== ПРЕДОСТАВЛЕННЫЙ ОТРЫВОК ==
Глава двадцатая
Отношения Шелли с Кэти постепенно катились под откос. Медленно, но верно. Кэти была как лягушка в кастрюле с закипающей водой. Она не сразу поняла, в какую игру играет Шелли и почему. Кэти была одинокая, не общалась с семьей и не имела собственных денег. Крупная. Грубоватая. Смешная. В школе она играла в софтбол. Регулярно посещала церковь. Охотно собирала вокруг себя девочек и смешила их своими историями о том, как работала парикмахером в Абердине. Переехав к Нотекам, Кэти начала увядать. Она как будто таяла у них на глазах. Лишалась собственного «я».
Шелли требовала от нее, чтобы все делалось по высшему разряду.
Немедленно!
Прямо сейчас!
Иди и убирай!
===
ПИСЬМЕННОЕ ЗАДАНИЕ 1: Перепишите записи от строки, содержащей «Task: Mark the», до самого конца записей, заменив «callout» на «marker» и ничего больше не меняя. Изображения в ответ не включайте.
Приведённые далее записи никак не связаны с отрывком.
== ИСХОДНЫЕ ДАННЫЕ ==
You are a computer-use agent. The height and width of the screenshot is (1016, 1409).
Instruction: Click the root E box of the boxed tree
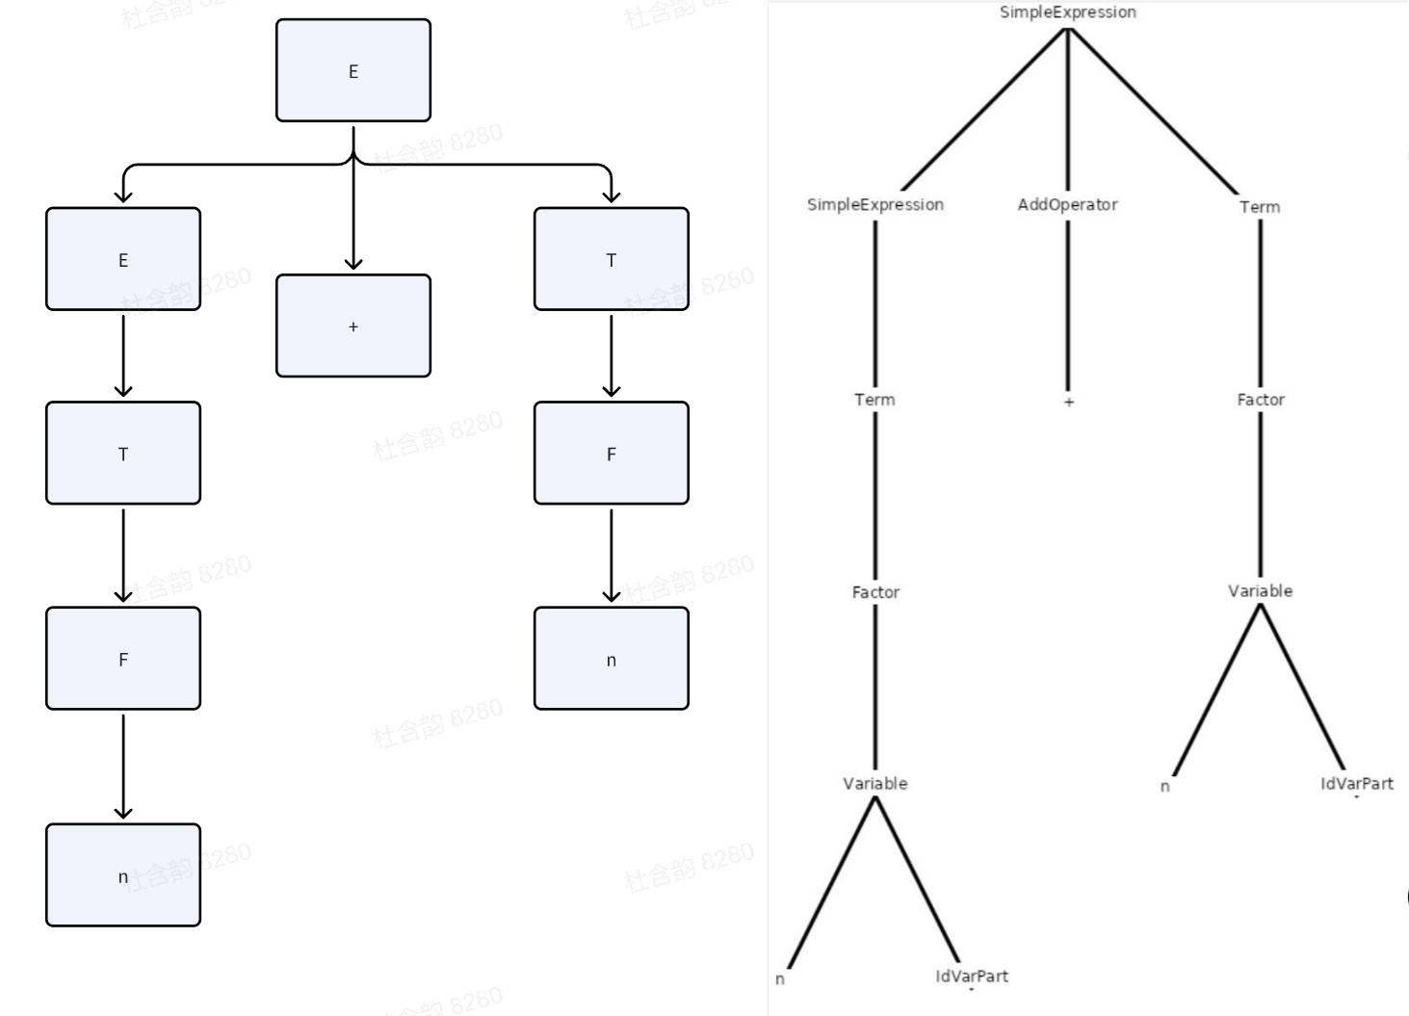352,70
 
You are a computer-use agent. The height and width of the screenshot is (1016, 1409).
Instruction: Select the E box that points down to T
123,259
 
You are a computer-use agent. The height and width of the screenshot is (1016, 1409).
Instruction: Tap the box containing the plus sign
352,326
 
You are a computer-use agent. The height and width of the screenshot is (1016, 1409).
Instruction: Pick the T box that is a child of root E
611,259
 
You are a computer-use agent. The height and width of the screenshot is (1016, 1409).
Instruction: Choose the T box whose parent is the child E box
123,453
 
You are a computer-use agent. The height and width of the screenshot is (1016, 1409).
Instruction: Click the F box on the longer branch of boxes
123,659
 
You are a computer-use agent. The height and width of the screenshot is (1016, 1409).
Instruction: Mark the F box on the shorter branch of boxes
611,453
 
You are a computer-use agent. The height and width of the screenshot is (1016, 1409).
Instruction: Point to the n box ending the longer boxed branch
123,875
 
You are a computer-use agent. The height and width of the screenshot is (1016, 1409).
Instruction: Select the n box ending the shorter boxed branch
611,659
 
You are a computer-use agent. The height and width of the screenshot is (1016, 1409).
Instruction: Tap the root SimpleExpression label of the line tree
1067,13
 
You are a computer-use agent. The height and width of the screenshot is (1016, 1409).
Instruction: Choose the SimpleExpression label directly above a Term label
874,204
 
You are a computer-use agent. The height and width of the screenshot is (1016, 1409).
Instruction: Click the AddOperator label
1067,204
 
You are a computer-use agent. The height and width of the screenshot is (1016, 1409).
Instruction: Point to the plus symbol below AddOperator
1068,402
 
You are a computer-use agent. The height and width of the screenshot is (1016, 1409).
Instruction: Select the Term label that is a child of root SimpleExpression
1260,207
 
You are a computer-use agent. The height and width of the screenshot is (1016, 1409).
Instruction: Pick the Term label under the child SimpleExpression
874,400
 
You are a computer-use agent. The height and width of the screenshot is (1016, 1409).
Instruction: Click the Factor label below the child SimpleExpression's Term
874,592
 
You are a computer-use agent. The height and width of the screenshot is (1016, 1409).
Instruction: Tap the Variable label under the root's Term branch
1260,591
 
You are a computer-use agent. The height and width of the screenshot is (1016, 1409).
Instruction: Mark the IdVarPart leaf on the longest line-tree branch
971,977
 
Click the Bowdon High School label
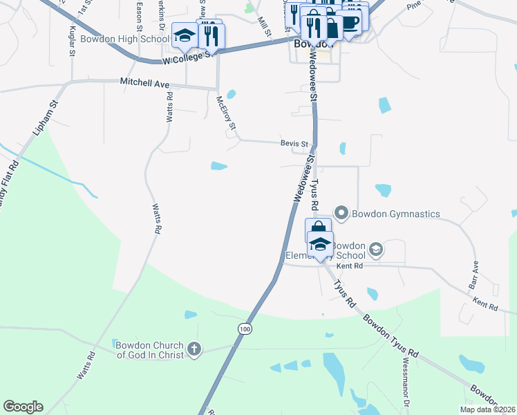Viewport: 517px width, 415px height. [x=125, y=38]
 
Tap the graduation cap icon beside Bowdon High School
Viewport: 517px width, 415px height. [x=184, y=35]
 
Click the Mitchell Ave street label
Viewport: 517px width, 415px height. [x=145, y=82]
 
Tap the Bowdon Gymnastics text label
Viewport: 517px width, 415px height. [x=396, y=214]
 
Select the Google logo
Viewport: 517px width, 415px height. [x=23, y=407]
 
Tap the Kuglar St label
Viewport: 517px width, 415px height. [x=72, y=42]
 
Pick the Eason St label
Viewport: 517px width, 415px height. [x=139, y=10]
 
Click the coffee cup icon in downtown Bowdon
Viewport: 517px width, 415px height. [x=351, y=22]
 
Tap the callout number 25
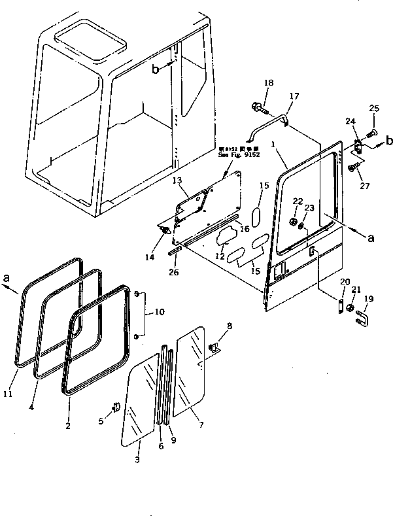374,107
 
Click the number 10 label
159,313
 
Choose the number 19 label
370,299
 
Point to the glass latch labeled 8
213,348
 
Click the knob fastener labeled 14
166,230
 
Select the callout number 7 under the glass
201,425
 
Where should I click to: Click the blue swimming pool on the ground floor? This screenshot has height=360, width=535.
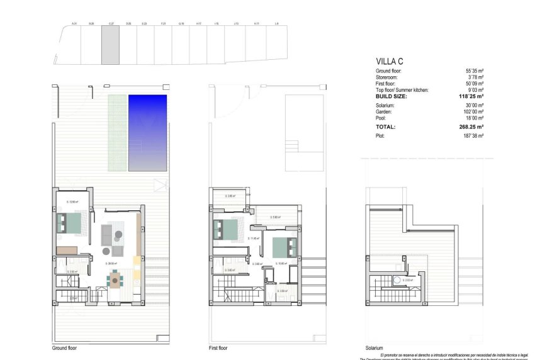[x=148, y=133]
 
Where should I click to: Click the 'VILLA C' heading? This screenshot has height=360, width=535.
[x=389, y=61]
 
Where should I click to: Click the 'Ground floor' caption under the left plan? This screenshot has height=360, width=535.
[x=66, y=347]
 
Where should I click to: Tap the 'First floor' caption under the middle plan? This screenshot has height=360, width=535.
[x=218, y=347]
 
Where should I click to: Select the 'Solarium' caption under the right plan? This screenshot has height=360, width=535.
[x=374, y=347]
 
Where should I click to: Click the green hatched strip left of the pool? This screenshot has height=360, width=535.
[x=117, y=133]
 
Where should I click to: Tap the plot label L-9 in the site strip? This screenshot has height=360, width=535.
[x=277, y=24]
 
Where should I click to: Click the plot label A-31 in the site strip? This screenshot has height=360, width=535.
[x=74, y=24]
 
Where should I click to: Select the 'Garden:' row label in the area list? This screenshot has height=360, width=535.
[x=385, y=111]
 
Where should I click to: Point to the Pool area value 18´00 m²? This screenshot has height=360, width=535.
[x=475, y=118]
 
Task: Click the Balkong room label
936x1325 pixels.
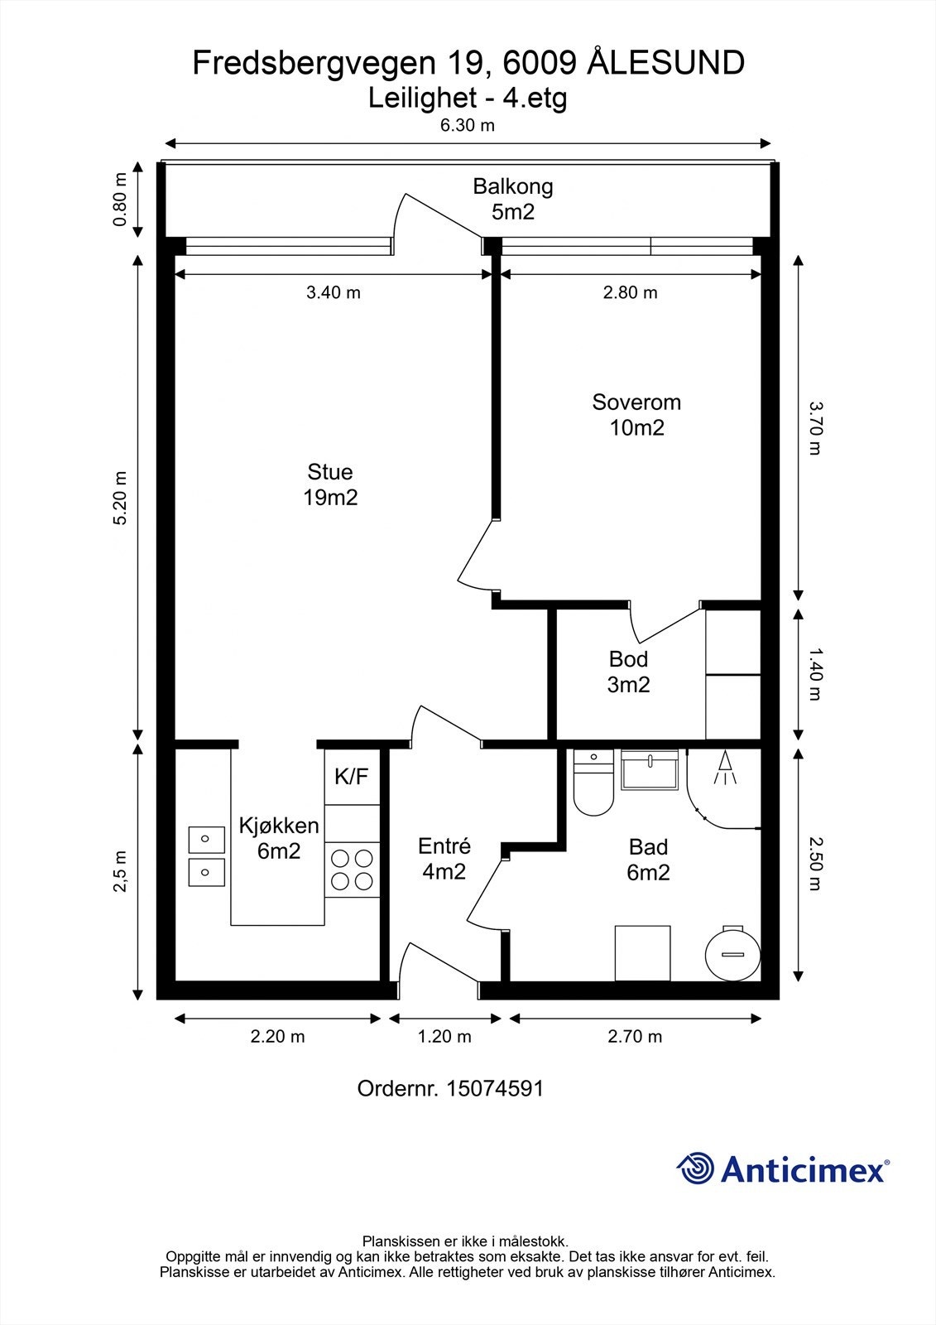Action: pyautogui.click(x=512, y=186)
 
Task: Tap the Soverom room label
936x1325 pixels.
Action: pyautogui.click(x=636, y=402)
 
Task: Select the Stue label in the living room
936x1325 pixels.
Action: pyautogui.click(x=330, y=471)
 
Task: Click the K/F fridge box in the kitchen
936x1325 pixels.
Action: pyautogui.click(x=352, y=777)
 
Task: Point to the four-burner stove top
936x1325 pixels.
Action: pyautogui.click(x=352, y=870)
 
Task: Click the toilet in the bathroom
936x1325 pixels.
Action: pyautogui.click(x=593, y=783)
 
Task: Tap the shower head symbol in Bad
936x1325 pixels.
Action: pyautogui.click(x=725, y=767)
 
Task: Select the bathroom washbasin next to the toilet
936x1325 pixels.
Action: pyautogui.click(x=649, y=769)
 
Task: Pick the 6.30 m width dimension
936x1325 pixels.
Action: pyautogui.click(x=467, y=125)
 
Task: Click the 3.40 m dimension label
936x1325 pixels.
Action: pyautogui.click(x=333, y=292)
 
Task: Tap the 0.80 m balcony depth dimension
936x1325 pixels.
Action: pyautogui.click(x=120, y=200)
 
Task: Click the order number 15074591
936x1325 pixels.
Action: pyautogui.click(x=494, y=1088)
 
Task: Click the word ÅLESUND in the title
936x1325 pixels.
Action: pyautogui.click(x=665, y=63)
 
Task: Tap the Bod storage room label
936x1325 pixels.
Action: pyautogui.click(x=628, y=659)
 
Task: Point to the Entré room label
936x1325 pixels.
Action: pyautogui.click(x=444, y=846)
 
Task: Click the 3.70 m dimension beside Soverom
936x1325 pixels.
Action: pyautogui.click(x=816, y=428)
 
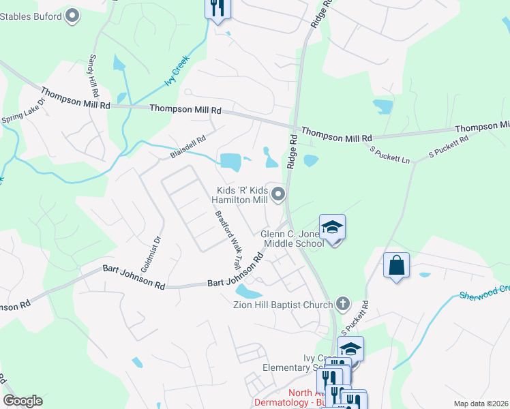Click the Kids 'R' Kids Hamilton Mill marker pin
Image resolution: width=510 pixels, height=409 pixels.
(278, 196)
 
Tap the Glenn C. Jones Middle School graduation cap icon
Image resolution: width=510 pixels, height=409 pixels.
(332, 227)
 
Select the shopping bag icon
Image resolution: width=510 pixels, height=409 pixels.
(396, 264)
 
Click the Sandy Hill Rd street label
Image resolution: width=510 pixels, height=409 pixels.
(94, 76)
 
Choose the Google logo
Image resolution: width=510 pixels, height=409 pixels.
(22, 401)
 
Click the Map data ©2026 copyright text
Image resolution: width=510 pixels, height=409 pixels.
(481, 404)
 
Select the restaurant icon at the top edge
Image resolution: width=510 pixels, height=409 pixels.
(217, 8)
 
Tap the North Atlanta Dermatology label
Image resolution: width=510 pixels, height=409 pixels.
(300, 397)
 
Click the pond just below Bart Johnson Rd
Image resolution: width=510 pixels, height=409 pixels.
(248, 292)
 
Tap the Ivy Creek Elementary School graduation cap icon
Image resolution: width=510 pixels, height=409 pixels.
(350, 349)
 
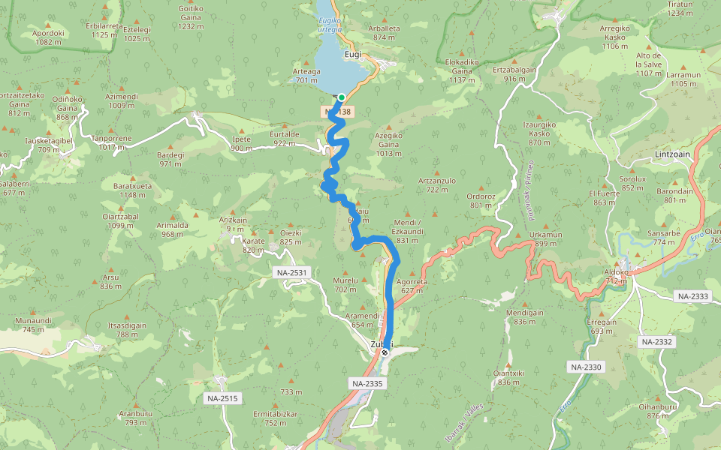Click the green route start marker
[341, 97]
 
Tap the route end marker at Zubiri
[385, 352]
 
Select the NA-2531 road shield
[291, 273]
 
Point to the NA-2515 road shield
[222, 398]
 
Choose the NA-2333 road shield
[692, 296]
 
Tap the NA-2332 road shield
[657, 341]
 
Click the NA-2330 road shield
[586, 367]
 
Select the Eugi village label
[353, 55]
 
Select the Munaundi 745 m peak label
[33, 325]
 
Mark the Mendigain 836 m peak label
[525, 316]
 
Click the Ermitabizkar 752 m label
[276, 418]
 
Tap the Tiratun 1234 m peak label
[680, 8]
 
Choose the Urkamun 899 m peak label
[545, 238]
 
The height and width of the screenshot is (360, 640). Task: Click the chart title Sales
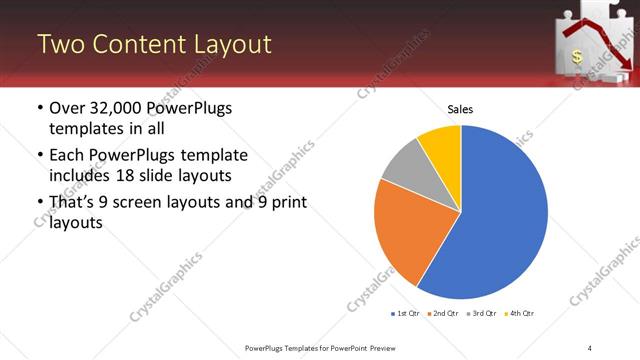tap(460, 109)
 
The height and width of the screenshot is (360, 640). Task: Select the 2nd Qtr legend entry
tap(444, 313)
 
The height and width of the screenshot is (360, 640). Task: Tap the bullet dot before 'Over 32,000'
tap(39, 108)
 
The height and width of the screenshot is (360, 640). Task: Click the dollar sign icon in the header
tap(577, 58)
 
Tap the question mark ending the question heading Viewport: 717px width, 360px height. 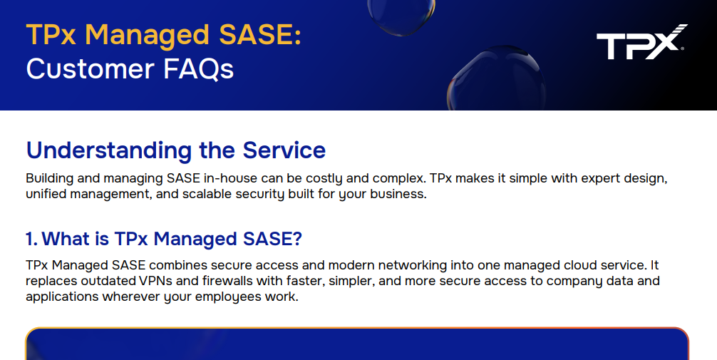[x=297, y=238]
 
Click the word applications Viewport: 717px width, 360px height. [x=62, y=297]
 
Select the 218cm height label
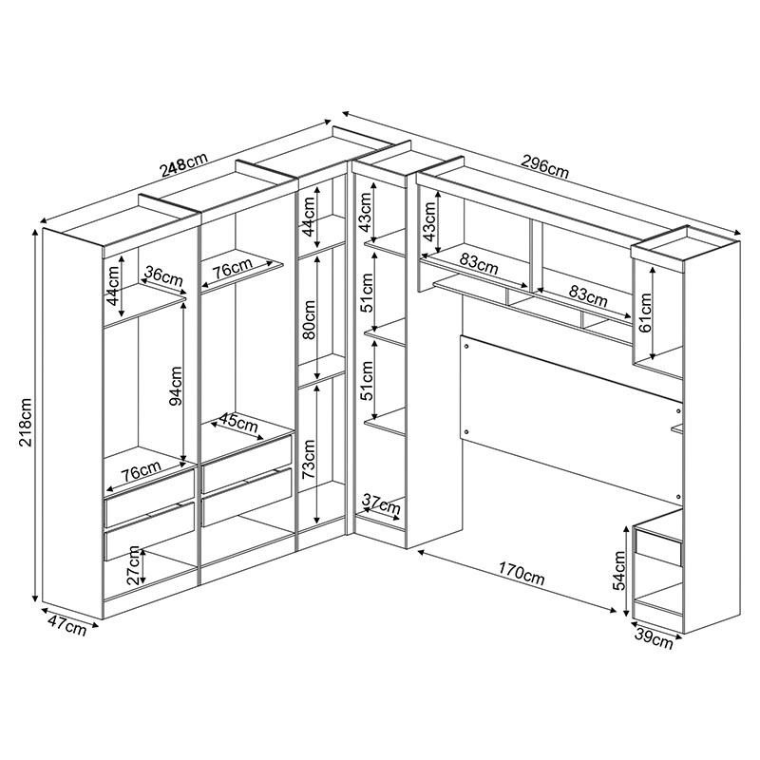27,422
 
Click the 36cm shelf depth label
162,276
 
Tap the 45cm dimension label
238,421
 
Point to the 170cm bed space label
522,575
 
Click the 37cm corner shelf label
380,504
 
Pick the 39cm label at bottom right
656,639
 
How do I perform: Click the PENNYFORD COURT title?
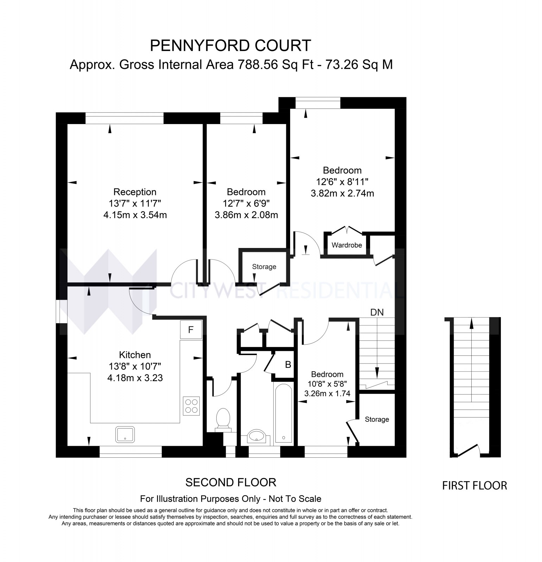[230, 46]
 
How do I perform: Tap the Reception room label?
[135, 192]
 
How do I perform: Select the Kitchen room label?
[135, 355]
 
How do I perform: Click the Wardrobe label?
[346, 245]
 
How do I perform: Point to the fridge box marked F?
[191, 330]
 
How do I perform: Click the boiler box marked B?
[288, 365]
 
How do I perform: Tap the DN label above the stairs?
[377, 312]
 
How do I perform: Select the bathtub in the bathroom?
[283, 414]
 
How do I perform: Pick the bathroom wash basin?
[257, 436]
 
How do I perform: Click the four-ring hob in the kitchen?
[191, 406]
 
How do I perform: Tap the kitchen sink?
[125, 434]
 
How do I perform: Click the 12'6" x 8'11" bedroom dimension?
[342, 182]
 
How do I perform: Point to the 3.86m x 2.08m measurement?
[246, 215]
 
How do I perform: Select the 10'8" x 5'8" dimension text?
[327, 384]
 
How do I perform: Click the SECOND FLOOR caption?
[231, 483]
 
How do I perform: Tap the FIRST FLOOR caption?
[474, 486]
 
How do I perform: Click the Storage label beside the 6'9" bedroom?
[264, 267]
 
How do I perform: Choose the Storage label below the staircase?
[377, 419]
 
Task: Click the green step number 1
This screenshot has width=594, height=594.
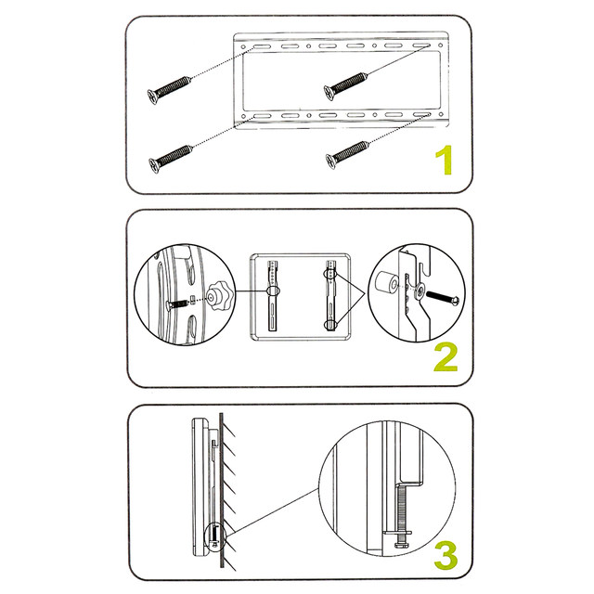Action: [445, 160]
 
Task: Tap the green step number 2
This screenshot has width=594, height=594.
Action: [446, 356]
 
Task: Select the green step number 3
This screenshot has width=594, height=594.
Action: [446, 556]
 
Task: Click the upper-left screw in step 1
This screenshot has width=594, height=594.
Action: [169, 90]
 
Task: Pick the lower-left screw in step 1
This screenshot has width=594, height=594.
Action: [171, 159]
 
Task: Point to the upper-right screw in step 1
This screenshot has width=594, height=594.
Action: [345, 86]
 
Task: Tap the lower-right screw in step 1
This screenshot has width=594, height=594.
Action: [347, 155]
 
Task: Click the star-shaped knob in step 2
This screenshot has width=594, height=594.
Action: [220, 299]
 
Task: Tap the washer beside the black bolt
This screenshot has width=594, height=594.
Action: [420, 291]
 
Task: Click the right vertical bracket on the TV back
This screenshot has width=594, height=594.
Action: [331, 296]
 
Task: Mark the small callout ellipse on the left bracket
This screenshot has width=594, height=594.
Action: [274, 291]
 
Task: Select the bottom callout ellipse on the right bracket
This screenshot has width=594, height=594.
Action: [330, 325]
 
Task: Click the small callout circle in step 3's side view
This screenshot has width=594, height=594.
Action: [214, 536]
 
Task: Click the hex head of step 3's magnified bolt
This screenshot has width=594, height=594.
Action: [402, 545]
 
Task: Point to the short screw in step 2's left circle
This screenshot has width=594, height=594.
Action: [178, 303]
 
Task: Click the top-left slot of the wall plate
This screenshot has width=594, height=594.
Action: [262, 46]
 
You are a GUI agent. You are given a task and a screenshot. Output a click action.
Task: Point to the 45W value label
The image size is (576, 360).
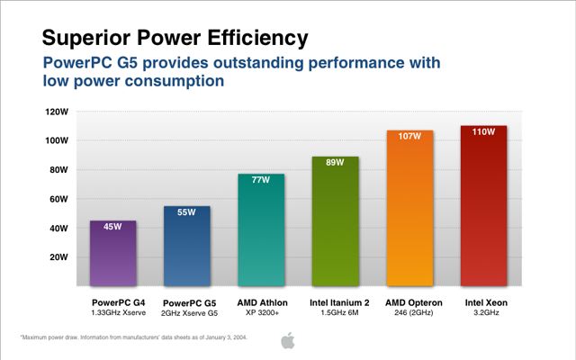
===
ПИСЬМЕННОЕ ЗАДАНИЕ 2:
Ответьте по отрывку на вопросы, каждый на отдельной строке:
(а) С кем сравнивается Кэти?
(б) В какую игру Кэти играла в школе?
(в) Кем Кэти работала в Абердине?

ОТВЕТ 1:
Task: Mark the small marker ellipse on the left bracket
This screenshot has width=594, height=594.
Action: [274, 291]
 
Task: Select the bottom marker ellipse on the right bracket
This screenshot has width=594, height=594.
Action: [330, 325]
 
Task: Click the small marker circle in step 3's side view
This screenshot has width=594, height=594.
Action: [214, 536]
 
Task: Click the hex head of step 3's magnified bolt
This screenshot has width=594, height=594.
Action: [402, 545]
 
Task: Point to the short screw in step 2's left circle
This screenshot has width=594, height=594.
Action: [178, 303]
 
Task: Click the top-left slot of the wall plate
This screenshot has width=594, height=594.
Action: [262, 46]
 
You are a GUI agent. You are given a task and a screenshot. Output a click action.
Task: Point to the 45W value label
The image size is (576, 360).

ОТВЕТ 2:
(а) С лягушкой в кастрюле с закипающей водой.
(б) В софтбол.
(в) Парикмахером.